Results: In the derivation cohort, the ML model provided significantly better prediction than did the current clinical paradigm based on fetal weight and maternal diabetes: using nested cross-validation, the area under the receiver-operating-characteristics curve (AUC) of the model was 0.793 ± 0.041, outperforming aEFW combined with diabetes (AUC = 0.745 ± 0.044, P = 1e-16 ). The following risk modifiers had a positive beta that was > 0.02, i.e. they increased the risk of ShD: aEFW (beta = 0.164), pregestational diabetes (beta = 0.047), prior ShD (beta = 0.04), female fetal sex (beta = 0.04) and adjusted abdominal circumference (beta = 0.03). The following risk modifiers had a negative beta that was < -0.02, i.e. they were protective of ShD: adjusted biparietal diameter (beta = -0.08) and maternal height (beta = -0.03). In the validation cohort, the model outperformed aEFW combined with diabetes (AUC = 0.866 vs 0.784, P = 0.00007). Additionally, in the validation cohort, among the subgroup of 273 women carrying a fetus with aEFW ≥ 4000 g, the aEFW had no predictive power (AUC = 0.548), and the model performed significantly better (0.775, P = 0.0002). A risk-score threshold of 0.5 stratified 42.9% of deliveries to the high-risk group, which included 90.9% of ShD cases and all cases accompanied by maternal or newborn complications. A more specific threshold of 0.7 stratified only 27.5% of the deliveries to the high-risk group, which included 63.6% of ShD cases and all those accompanied by newborn complications.

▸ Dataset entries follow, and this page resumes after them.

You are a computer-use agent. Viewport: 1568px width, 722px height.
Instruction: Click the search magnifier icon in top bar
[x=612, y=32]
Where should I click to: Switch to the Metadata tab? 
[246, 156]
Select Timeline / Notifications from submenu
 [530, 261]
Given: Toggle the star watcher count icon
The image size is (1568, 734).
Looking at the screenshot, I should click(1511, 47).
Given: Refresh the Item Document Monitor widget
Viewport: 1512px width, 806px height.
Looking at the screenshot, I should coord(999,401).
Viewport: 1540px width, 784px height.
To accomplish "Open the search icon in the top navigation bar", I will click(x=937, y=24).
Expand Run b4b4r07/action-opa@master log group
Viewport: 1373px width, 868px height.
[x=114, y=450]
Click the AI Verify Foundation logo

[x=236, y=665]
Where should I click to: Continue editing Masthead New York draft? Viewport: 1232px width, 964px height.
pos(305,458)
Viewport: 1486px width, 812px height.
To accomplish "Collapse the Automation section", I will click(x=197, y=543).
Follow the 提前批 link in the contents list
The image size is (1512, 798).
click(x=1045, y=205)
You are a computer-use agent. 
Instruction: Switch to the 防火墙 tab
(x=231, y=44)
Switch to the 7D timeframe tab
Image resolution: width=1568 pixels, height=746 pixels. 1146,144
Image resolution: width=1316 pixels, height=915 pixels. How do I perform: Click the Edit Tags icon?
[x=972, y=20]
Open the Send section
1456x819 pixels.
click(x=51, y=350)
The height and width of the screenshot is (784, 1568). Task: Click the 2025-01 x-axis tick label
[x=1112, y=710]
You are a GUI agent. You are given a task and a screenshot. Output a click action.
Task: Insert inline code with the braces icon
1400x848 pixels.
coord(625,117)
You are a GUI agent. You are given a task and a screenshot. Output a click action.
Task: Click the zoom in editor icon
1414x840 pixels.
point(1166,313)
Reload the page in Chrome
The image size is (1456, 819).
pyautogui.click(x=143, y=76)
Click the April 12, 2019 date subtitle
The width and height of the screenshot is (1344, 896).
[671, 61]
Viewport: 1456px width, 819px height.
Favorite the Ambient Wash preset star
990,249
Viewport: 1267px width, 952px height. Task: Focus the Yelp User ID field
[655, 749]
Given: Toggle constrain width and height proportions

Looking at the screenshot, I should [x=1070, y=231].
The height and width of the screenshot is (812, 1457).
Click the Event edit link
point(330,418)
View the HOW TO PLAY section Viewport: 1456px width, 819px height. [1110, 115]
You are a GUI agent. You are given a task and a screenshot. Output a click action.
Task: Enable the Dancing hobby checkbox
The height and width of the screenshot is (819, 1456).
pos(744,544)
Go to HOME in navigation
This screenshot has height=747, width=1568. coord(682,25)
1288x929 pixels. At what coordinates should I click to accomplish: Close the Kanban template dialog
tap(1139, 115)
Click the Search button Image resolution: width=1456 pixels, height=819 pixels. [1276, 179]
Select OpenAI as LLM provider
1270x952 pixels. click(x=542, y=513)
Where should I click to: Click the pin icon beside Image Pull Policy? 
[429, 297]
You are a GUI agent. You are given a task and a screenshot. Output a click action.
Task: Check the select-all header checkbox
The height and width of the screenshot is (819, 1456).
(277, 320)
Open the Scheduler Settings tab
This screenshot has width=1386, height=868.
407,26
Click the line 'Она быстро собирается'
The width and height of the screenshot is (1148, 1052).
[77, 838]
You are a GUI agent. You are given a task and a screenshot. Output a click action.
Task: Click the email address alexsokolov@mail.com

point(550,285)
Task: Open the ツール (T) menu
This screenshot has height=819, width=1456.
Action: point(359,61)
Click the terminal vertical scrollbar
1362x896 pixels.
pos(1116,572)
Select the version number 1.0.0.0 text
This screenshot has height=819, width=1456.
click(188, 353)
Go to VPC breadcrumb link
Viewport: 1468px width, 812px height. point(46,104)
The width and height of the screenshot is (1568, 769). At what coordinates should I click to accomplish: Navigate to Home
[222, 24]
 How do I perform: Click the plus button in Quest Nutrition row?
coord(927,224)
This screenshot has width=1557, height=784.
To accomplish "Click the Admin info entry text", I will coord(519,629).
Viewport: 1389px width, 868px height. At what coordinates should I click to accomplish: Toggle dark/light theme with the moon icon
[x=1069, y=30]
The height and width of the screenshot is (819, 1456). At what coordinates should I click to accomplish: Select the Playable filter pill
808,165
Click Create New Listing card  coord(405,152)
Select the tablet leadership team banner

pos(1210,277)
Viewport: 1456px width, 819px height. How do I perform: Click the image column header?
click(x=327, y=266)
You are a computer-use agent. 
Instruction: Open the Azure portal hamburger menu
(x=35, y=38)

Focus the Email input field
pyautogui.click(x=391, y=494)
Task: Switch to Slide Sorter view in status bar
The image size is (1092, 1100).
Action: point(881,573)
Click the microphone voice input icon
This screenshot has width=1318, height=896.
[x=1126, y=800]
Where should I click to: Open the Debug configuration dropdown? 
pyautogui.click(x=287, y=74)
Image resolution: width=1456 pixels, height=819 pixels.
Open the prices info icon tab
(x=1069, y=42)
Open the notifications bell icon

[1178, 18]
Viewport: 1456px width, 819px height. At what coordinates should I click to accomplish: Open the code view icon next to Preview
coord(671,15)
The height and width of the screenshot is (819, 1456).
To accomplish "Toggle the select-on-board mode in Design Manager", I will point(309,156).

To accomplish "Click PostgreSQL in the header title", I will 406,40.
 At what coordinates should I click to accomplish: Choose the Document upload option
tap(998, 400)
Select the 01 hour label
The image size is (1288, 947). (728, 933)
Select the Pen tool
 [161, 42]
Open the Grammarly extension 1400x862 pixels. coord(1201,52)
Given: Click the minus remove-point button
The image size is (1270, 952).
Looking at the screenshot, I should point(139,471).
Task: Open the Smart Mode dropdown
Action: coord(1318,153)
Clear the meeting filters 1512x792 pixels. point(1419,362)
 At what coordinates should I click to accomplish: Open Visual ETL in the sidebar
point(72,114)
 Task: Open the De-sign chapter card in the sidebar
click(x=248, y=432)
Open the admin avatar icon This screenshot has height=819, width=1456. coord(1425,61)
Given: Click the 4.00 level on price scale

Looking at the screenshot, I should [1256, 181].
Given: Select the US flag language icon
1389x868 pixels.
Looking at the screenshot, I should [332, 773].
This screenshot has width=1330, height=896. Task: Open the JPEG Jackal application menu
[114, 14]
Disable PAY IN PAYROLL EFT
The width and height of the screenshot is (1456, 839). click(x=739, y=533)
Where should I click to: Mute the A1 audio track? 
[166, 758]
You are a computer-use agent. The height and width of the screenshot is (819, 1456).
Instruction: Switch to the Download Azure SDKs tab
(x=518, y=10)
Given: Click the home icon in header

Conclusion: We developed a ML model for prediction of ShD and, in a different cohort, externally validated its performance. The model predicted ShD better than did estimated fetal weight either alone or combined with maternal diabetes, and was able to stratify the risk of ShD and neonatal injury in the context of suspected macrosomia. Copyright © 2019 ISUOG. Published by John Wiley & Sons Ltd.

Keywords: EHR; anthropometry; artificial intelligence; biometry; macrosomia.